The Outsiders of Uskoken Castle
- Dust jacket for the 1967 edition
- Author: Kurt Kläber
- Original title: Rote Zora und ihre Bande
- Translator: Lynn Aubry
- Cover artist: Emanuel Schongut
- Publication date: 1941
- Published in English: 1967
- Pages: 353 pp
- OCLC: 1170405

= The Outsiders of Uskoken Castle =

1941 novel by Kurt Kläber

The Outsiders of Uskoken Castle is a children's novel written by Kurt Kläber. The German original, Rote Zora und ihre Bande (Red Zora and her gang), was published under the pseudonym Kurt Held in 1941. The English version was translated from German by Lynn Aubry, illustrated by Emanuel Schongut and published in 1967 by Doubleday.

The story is about the adventures of Zora and a band of children who live in the ruins of an Uskok castle on the coast of Croatia. The children steal out of necessity, because they have no parents or other family to look after them. They are frequently involved in conflicts with the town's residents and reject the authority of adults, except for Gorian, an old fisherman who helps the children. When he needs help the children repay his kindness by coming to his rescue.

==Author==
The German author lived in exile in Switzerland and wrote under a pseudonym to avoid political persecution.

==Background of the story==
Kläber traveled to Yugoslavia in 1940, where he met Branko, Zora and her gang. The book is based on his experiences with these orphaned children in the Croatian city of Senj, where there is a castle called Nehaj Fortress.

In real life as in the story, the first child Kläber met in Senj was Branko, a boy who had recently been orphaned. Zora told Branko that the police were investigating him for stealing food. So Kläber was introduced to Zora. He wanted to take Branko and Zora back to Switzerland with him, but his refugee status made that impossible. Instead he wrote the children's story, intending to make it a political tool to draw attention to marginalized people in Europe. Zora became the central figure because Kläber was impressed with the way she organized the children into a gang and taught them solidarity. The boys accepted her as their leader.

==Title==
The German title Rote Zora ... refers to Zora's red hair. The Uskoken in the English title refers to the Uskoks, a band of pirates from 16th century Senj.

==Plot summary==
The book recounts the children's adventures as they live by the rules of their community and come into conflict with the city's residents. It begins by introducing some of the children. Branko's father is a traveling fiddler, so Branko used to live with his mother, who worked in a tobacco plant. But she has died, leaving Branko homeless. He finds a fish on the ground at the market, picks it up and is arrested for theft. Zora frees him through the window of the prison and takes him to the castle, which the gang has made their home. After passing a test of his courage, Branko is accepted into the gang of outlaws along with Nicola, Pavle and Duro.

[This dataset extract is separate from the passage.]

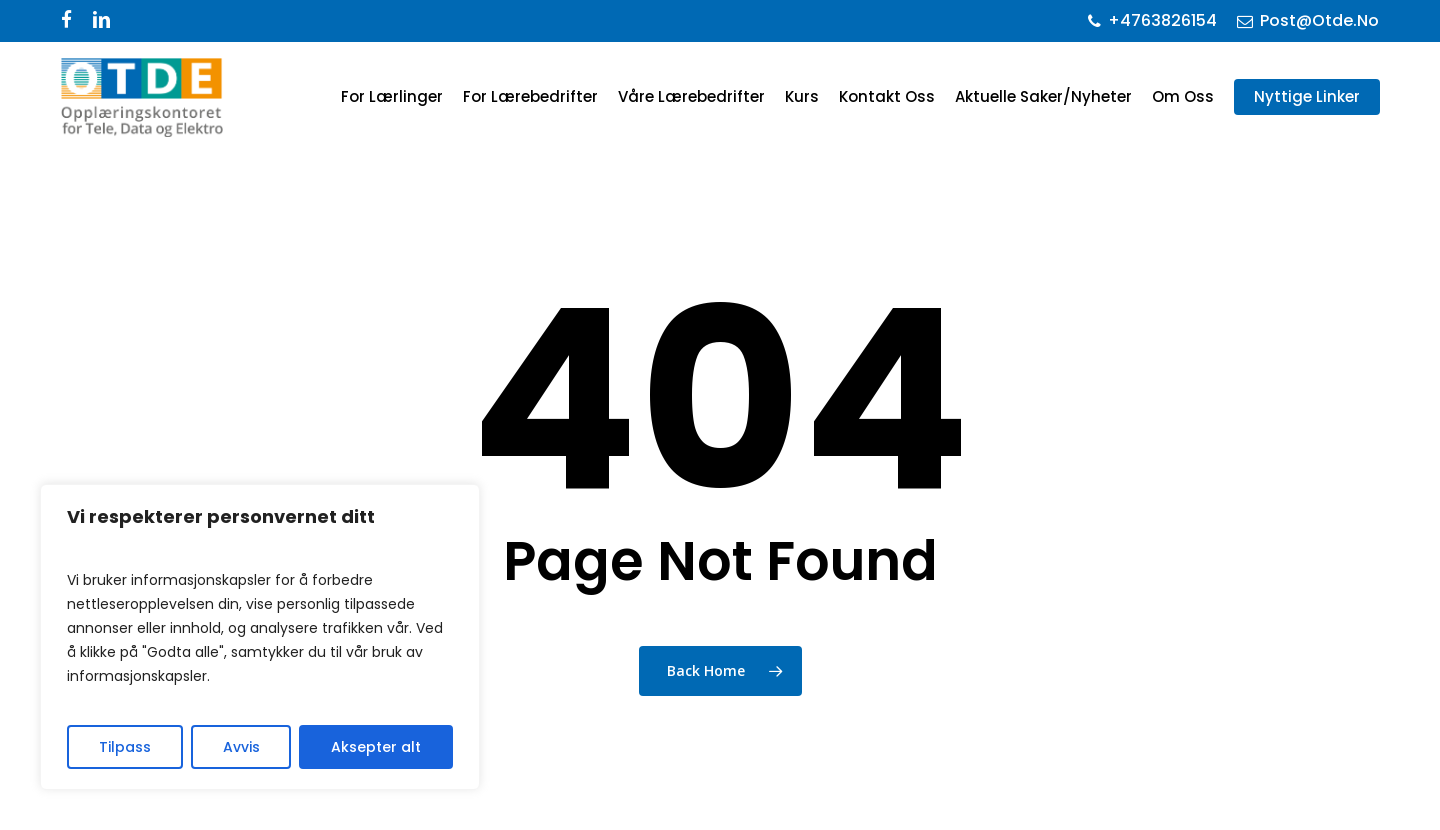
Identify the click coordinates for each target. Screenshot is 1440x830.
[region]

The city residents persecute the children, who play pranks on them in retaliation. In one episode, the gang steals a chicken from the old fisherman Gorian, who is honest, poor and works hard. Branko and Zora feel sorry for him and try to repay him with chickens stolen from the wealthy Karaman. Gorian catches them and insists that they return the stolen chickens. The children promise to help Gorian by working for him when he is short-handed. They help him in his conflicts with a large fishery.

==Reception==
The book was originally published by the Schweizer Sauerländer-Verlag in Aarau. As of 2007 it is still published in German by the Patmos Verlagsgruppe and is in its 36th printing. It has been translated into 18 languages, the latest being Croatian. The novel has been made into a film and a television series. The television series was aired on television in Croatia, but only late at night to prevent children from seeing it, the reason being that then the communist authorities did not want attention to be drawn to its marginalized people.

The book was adapted into a theater play by a Croatian actor/director Rene Medvešek, and it premiered in Trešnja theater in Zagreb in March 2017.

==See also==
- Die Rote Zora, a German militant feminist group active in West Germany from 1974–1995, who took their name from the story because the band was founded and led by a girl.